Data listing
= = =

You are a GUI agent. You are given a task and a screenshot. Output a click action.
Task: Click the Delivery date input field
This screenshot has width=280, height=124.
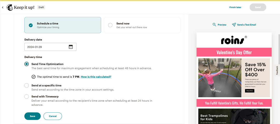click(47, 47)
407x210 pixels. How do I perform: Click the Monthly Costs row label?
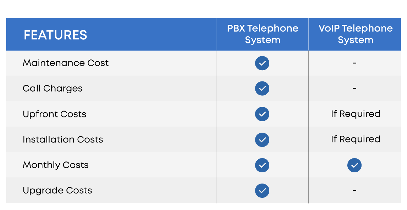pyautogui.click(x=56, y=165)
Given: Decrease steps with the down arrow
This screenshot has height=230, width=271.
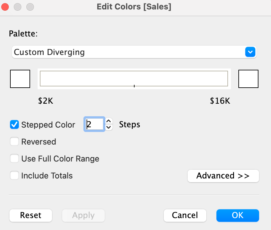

= = =

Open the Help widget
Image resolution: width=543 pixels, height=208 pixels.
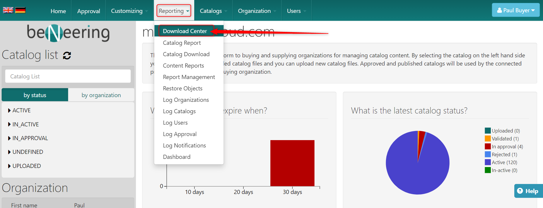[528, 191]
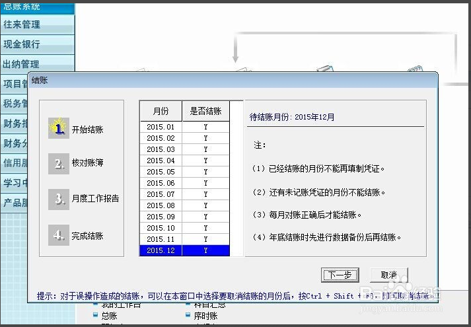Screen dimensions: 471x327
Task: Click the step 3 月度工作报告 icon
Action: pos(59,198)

= = =

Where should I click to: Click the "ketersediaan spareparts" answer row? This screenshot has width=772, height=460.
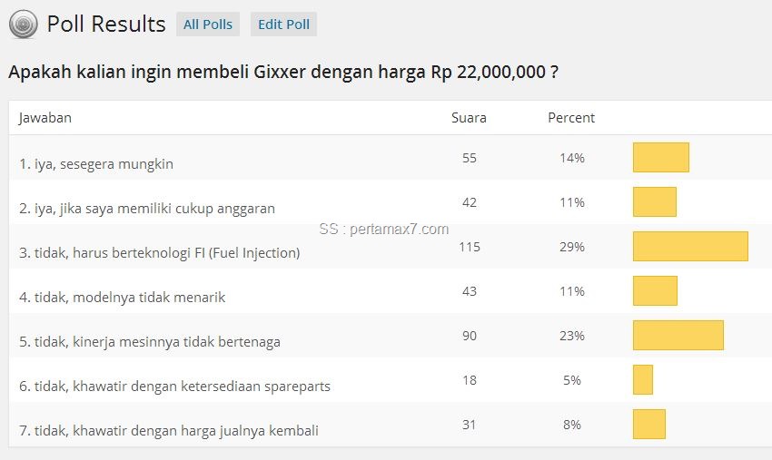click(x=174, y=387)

= = =

In the data above, find the line containing "You are a GUI" and the line containing "This screenshot has height=230, width=271.". Copy exactly the stretch from the first through the second, both included, leaving out any picture.

You are a GUI agent. You are given a task and a screenshot. Output a click action.
Task: Click the Delivery date input field
This screenshot has width=280, height=124.
click(47, 47)
407x210 pixels. How do I perform: Click the Monthly Costs row label?
pyautogui.click(x=56, y=165)
Given: Decrease steps with the down arrow
This screenshot has height=230, width=271.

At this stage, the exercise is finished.